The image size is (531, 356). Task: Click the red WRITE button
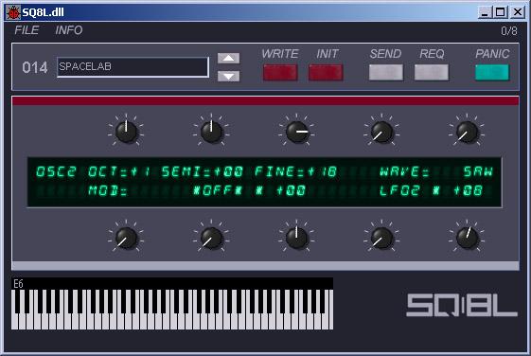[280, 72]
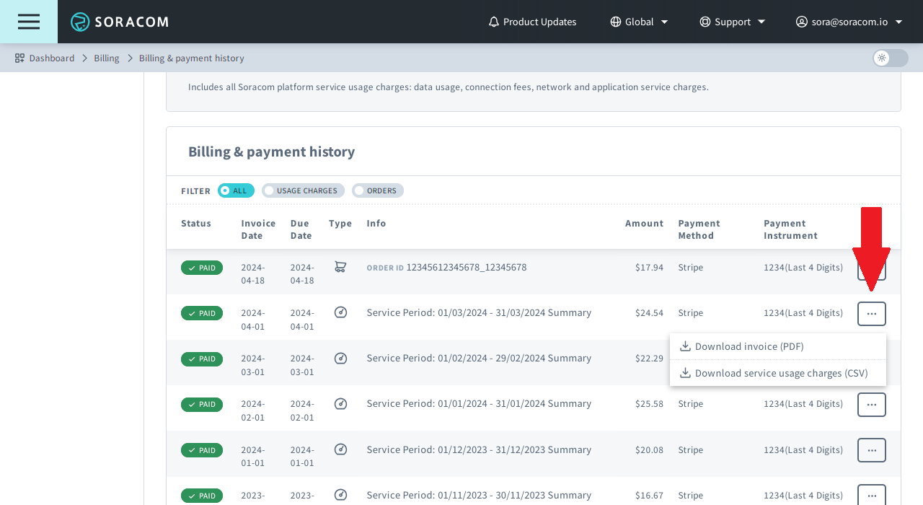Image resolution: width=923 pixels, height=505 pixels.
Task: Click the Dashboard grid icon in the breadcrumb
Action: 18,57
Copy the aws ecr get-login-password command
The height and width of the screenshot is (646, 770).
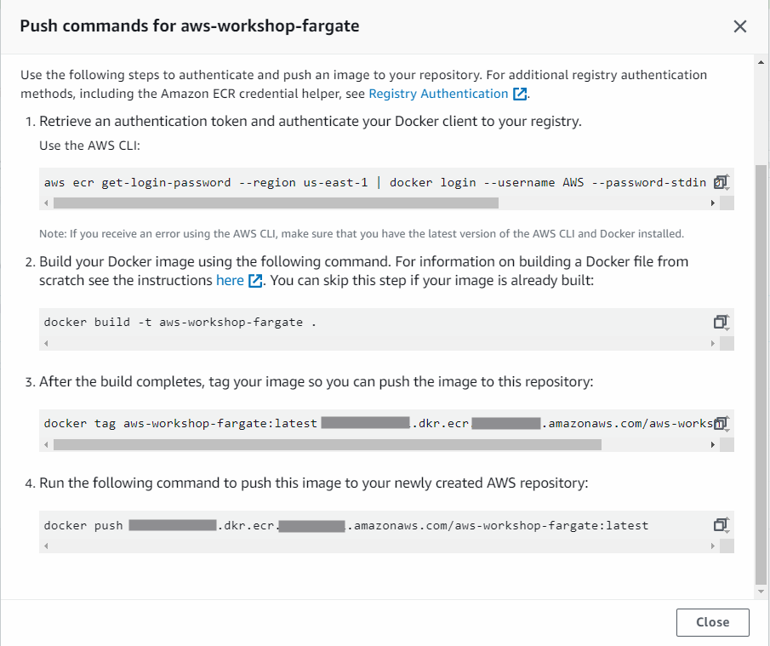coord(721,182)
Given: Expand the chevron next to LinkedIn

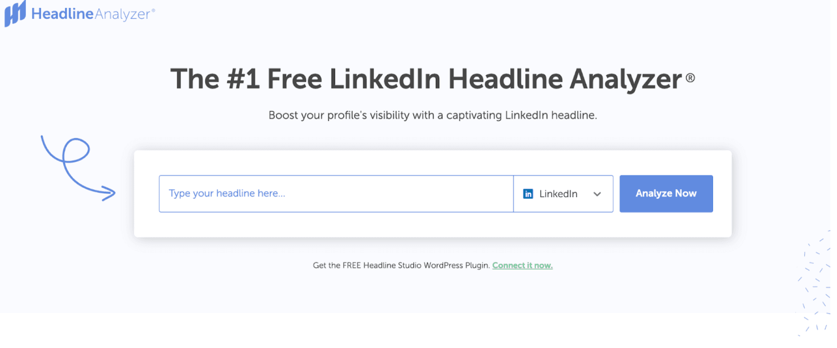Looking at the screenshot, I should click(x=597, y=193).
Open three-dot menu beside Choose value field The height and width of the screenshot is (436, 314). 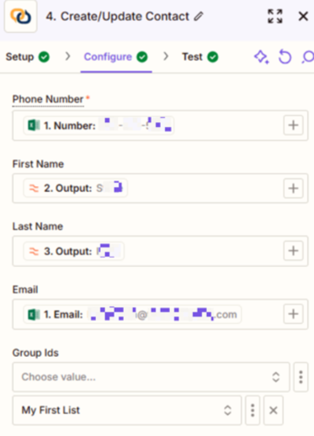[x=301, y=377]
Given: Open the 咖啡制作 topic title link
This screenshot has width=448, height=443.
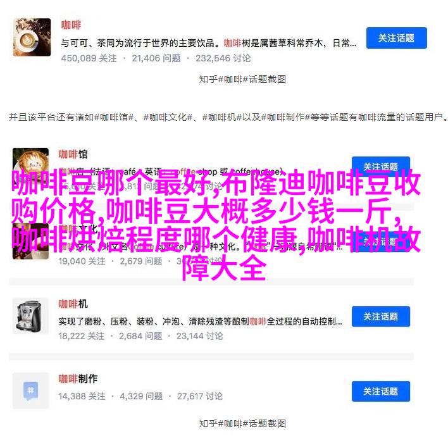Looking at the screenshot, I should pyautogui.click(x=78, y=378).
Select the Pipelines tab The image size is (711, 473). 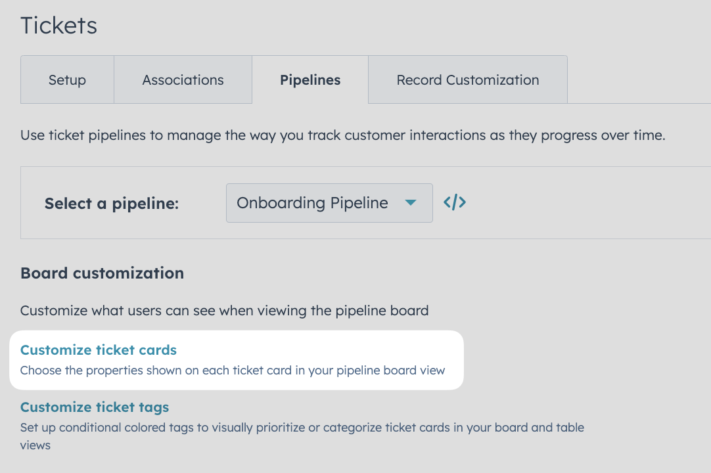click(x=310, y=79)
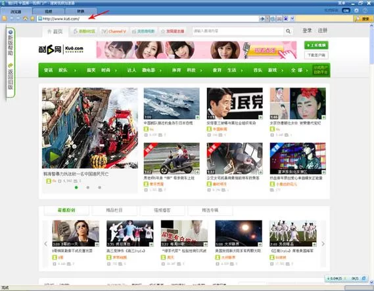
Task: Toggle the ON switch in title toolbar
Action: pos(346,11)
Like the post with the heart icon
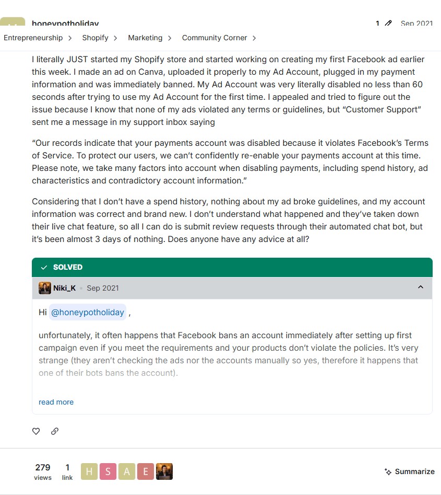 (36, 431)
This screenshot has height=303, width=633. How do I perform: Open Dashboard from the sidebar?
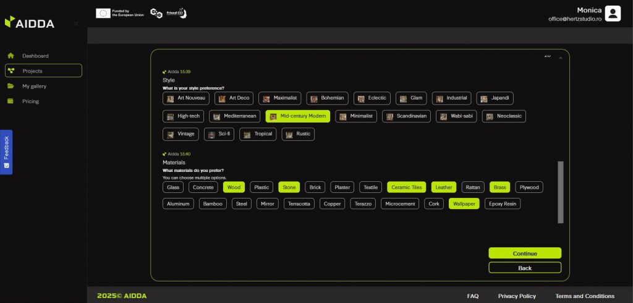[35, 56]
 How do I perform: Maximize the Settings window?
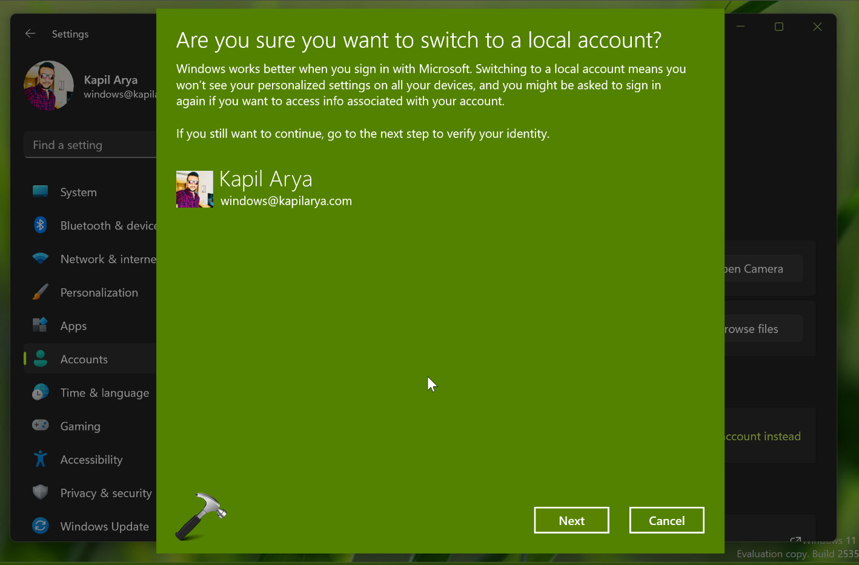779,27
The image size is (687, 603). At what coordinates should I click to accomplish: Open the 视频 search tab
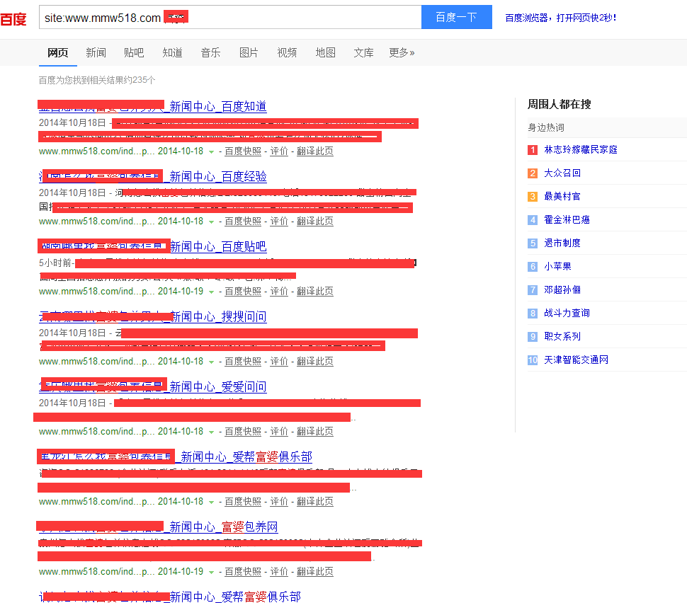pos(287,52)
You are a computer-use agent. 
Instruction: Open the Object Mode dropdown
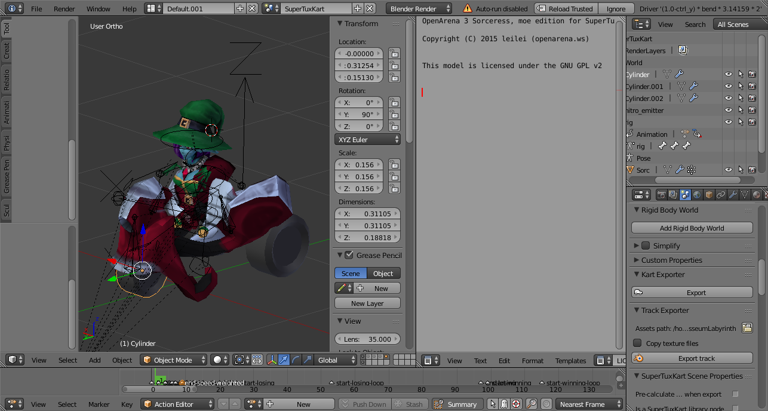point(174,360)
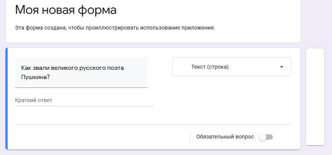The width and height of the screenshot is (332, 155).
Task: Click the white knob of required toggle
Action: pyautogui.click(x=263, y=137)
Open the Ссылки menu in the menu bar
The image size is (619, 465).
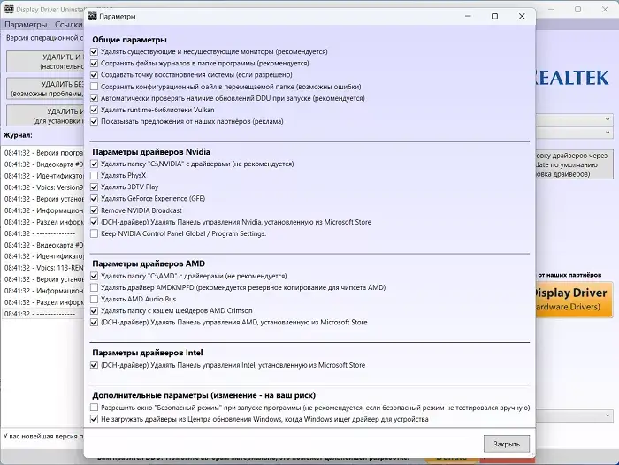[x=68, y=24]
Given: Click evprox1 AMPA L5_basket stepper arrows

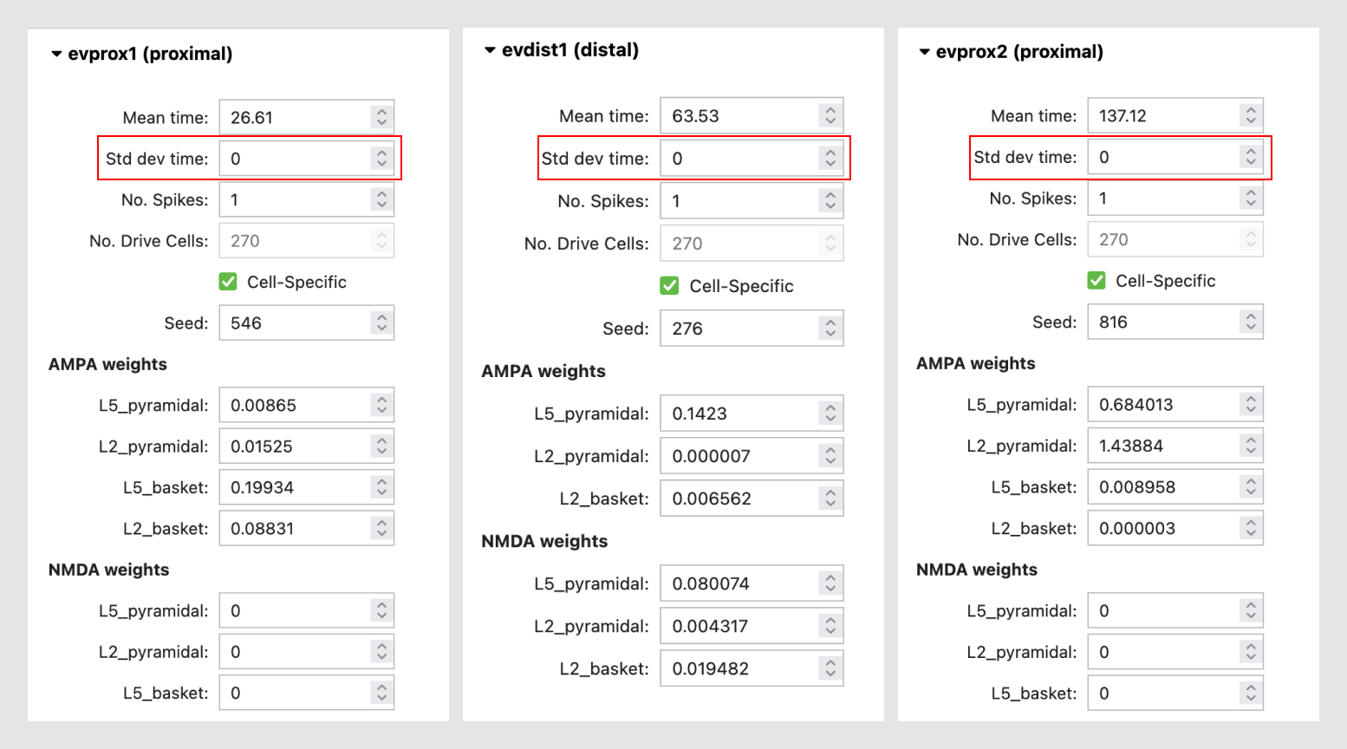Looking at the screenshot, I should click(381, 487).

______________________________

* _What is required_: Find the line that contains "The image size is (619, 465).". Copy it and every line after it through the end of the listing exactly, but not the pictures.

* _Exercise result_:
The image size is (619, 465).
[x=68, y=24]
Given: Click evprox1 AMPA L5_basket stepper arrows

Looking at the screenshot, I should click(381, 487).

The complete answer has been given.